Record excerpts:
□ □ □ □ □

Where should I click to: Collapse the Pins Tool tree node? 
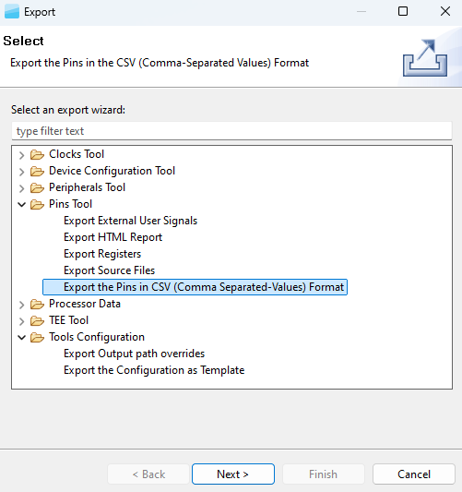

□ □ □ □ □

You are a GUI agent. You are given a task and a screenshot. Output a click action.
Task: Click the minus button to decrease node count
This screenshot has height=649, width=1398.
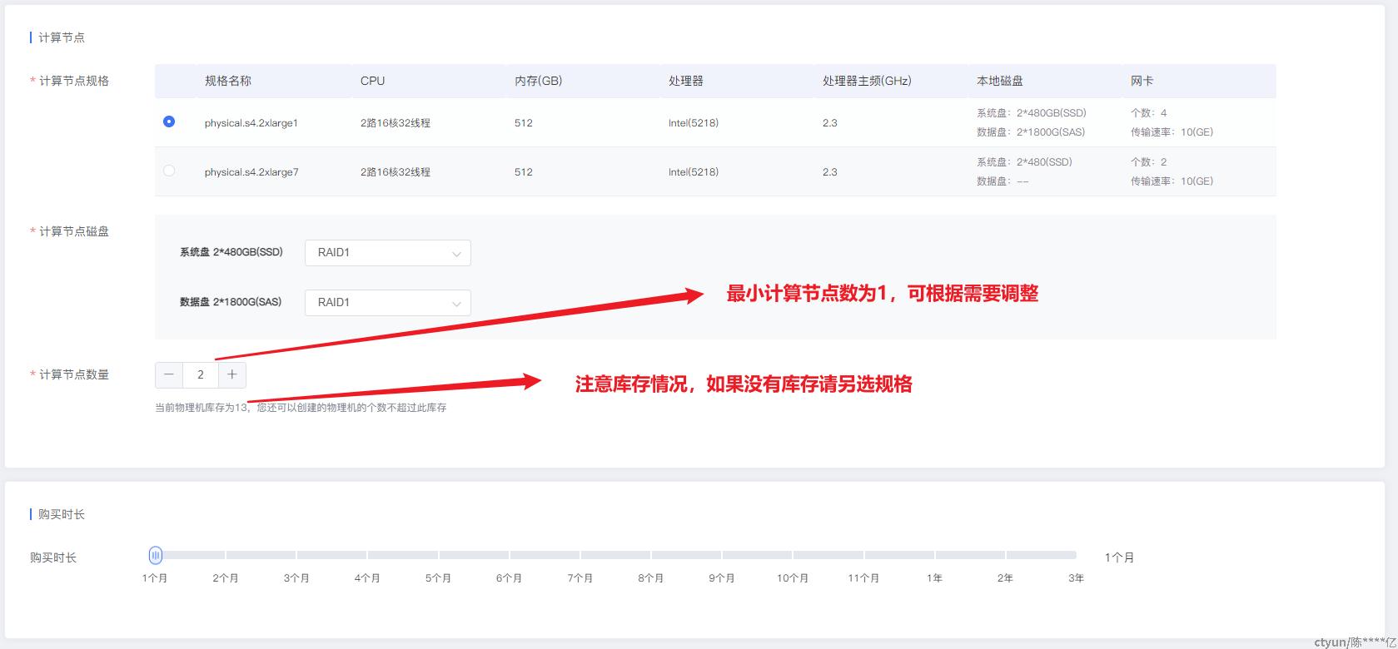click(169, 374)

□ □ □ □ □

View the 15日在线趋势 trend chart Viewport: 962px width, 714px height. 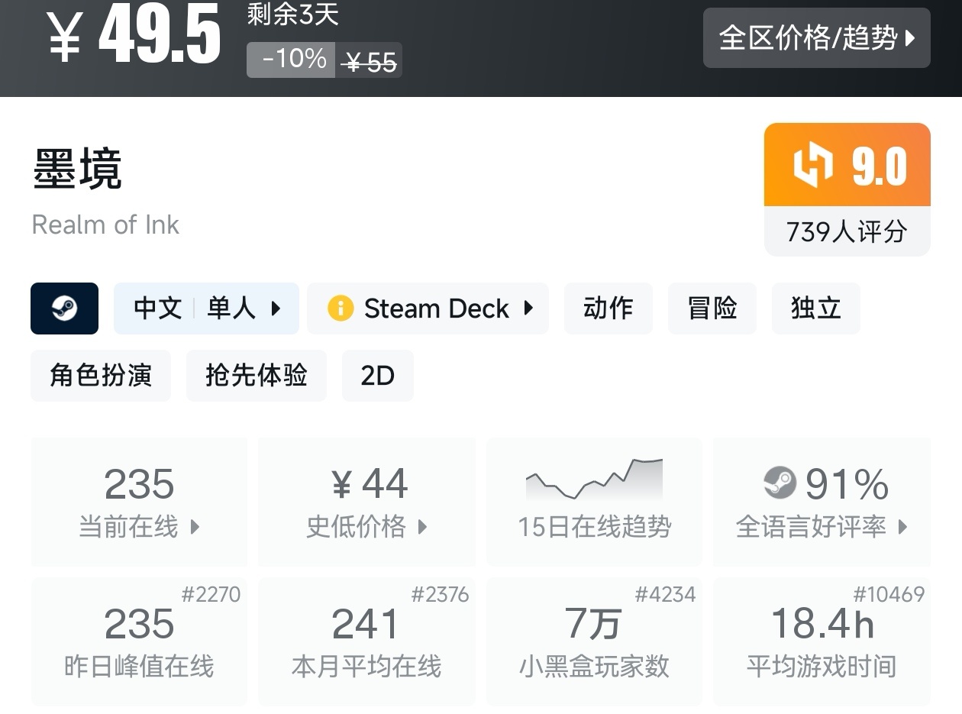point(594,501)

□ □ □ □ □

Exercise objective: From the entries, copy every line in which the word "node" occurs.

Task response:
Where should I click to: Collapse the Pins Tool tree node? 
Task: Click the minus button to decrease node count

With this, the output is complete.